From: Ratheesh Kannoth <rkannoth@marvell.com>
To: <netdev@vger.kernel.org>, <linux-kernel@vger.kernel.org>
Cc: <sgoutham@marvell.com>, <davem@davemloft.net>,
<edumazet@google.com>, <kuba@kernel.org>, <pabeni@redhat.com>,
<andrew+netdev@lunn.ch>
Subject: Re: [PATCH v4 net 09/10] octeontx2-af: npc: cn20k: Tear down default MCAM rules explicitly on free
Date: Mon, 27 Apr 2026 15:39:09 +0530 [thread overview]
Message-ID: <ae81xaD0ZQuwmtvs@rkannoth-OptiPlex-7090> (raw)
In-Reply-To: <20260427063213.3937451-10-rkannoth@marvell.com>
On 2026-04-27 at 12:02:12, Ratheesh Kannoth (rkannoth@marvell.com) wrote:
> npc_cn20k_dft_rules_free() used the NPC MCAM mbox "free all" path, which
> does not match how cn20k tracks default-rule MCAM slots indexes.
>
> Resolve the default-rule indices, then for each valid slot clear the
> bitmap entry, drop the PF/VF map, disable the MCAM line, clear the
> target function, and npc_cn20k_idx_free(). Remove any
> matching software mcam_rules nodes. On hard failure from idx_free, WARN
> and stop so the box stays up for analysis.
>
> In npc_mcam_free_all_entries(), prefetch the same default-rule indices
> and, on cn20k, skip bitmap clear and idx_free when the scanned entry is
> one of those reserved defaults (they are released by
> npc_cn20k_dft_rules_free). Still disable the entry and tear down counter
> mapping for every matching index.
>
> Fixes: 09d3b7a1403f ("octeontx2-af: npc: cn20k: Allocate default MCAM indexes")

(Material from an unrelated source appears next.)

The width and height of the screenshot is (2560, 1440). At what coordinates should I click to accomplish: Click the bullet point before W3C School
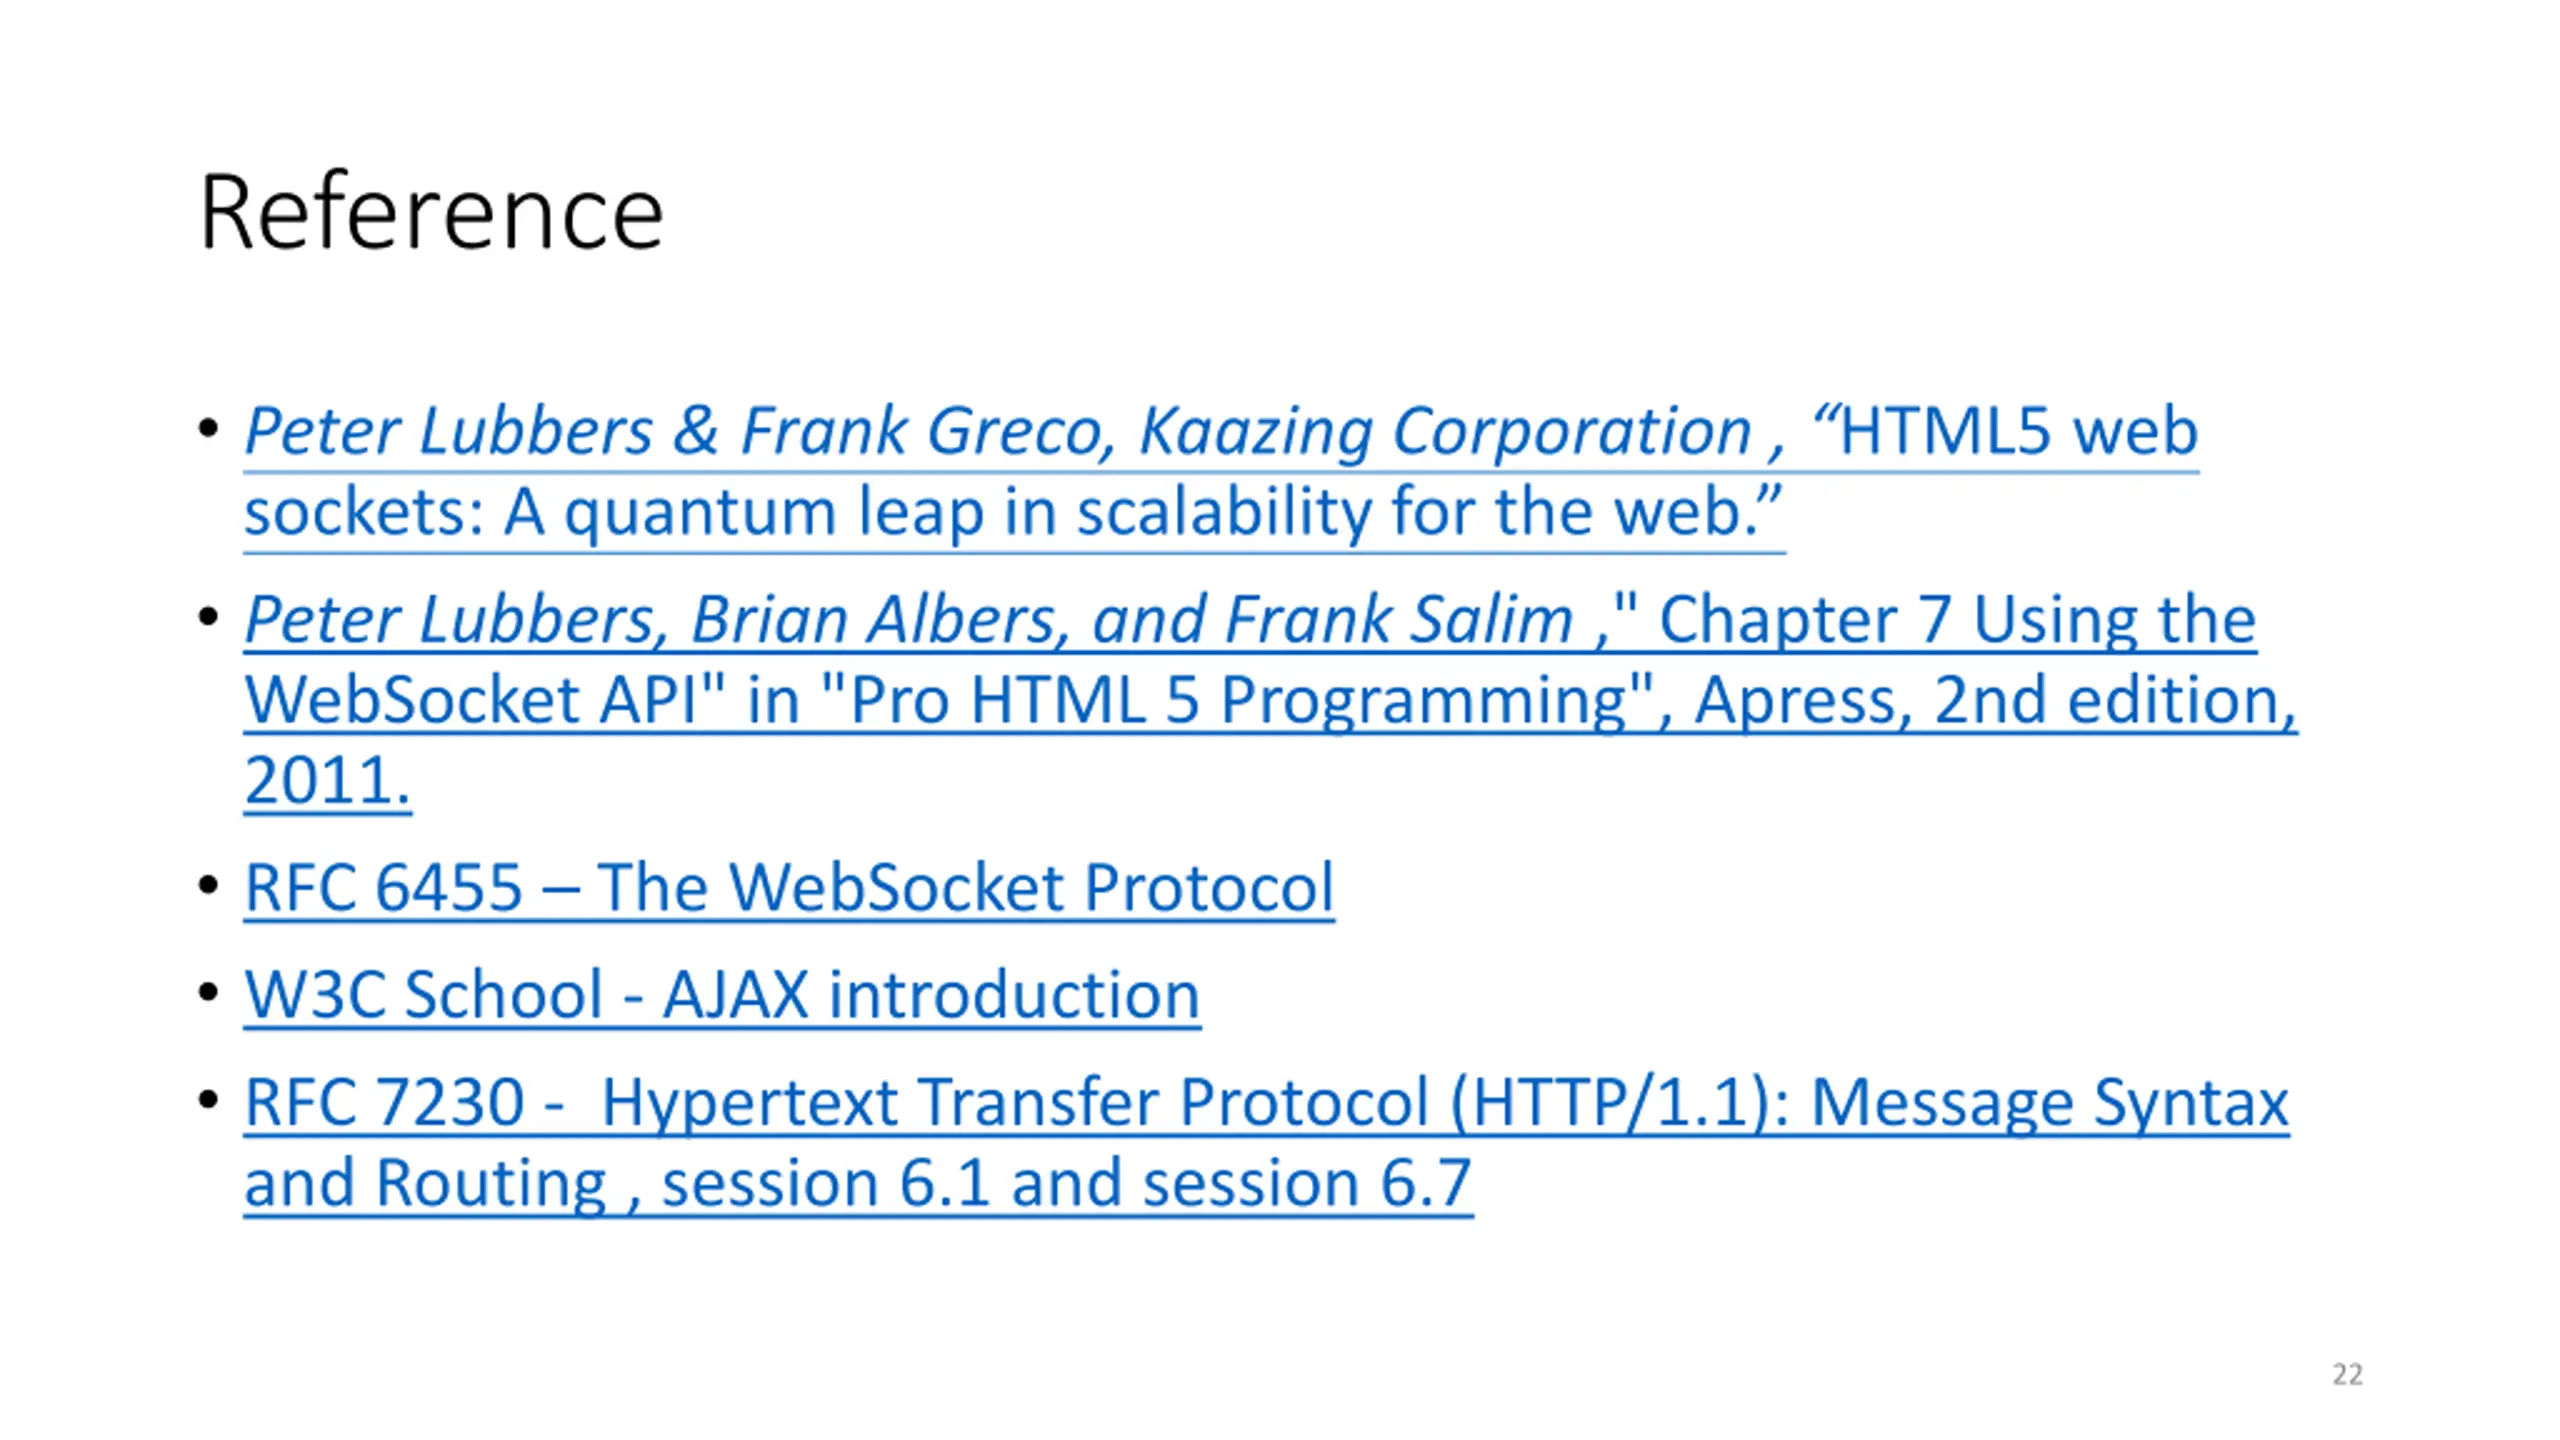(208, 993)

> Signed-off-by: Ratheesh Kannoth <rkannoth@marvell.com>
>> free_rules:
>> + blkaddr = rvu_get_blkaddr(rvu, BLKTYPE_NPC, 0);
>> + if (blkaddr < 0)
>> + return;
>> + for (int i = 0; i < 4; i++) {
>> + if (ptr[i] == USHRT_MAX)
>> + continue;
>>
>> - free_req.hdr.pcifunc = pcifunc;
>> - free_req.all = 1;
>> - rc = rvu_mbox_handler_npc_mcam_free_entry(rvu, &free_req, &rsp);
>> - if (rc)
>> - dev_err(rvu->dev,
>> - "%s: Error deleting default entries (pcifunc=%#x\n",
>> - __func__, pcifunc);
>> + mutex_lock(&mcam->lock);
>> + npc_mcam_clear_bit(mcam, ptr[i]);
>> + mcam->entry2pfvf_map[ptr[i]] = NPC_MCAM_INVALID_MAP;
>> + npc_cn20k_enable_mcam_entry(rvu, blkaddr, ptr[i], false);
>> + mcam->entry2target_pffunc[ptr[i]] = 0x0;
>> + mutex_unlock(&mcam->lock);
>> +
>> + rc = npc_cn20k_idx_free(rvu, &ptr[i], 1);
>> + if (rc) {
>> + /* Non recoverable error. Let us WARN and return. Keep system alive to
>> + * enable debugging
>> + */
>> + WARN(1, "%s Error deleting default entries (pcifunc=%#x) mcam_idx=%u\n",
>> + __func__, pcifunc, ptr[i]);
>> + return;
>When npc_cn20k_idx_free() fails on some ptr[i], this path WARNs and
>returns from inside the per-entry loop. At that point, the earlier
>block in npc_cn20k_dft_rules_free() has already xa_erase()d the
>xa_pf2dfl_rmap entries for all four default rule IDs for this pcifunc,
>so npc_cn20k_dft_rules_idx_get() on a retry would return -ESRCH and
>could not reclaim anything.
>Given that, could the remaining ptr[i+1..3] entries leak on this path?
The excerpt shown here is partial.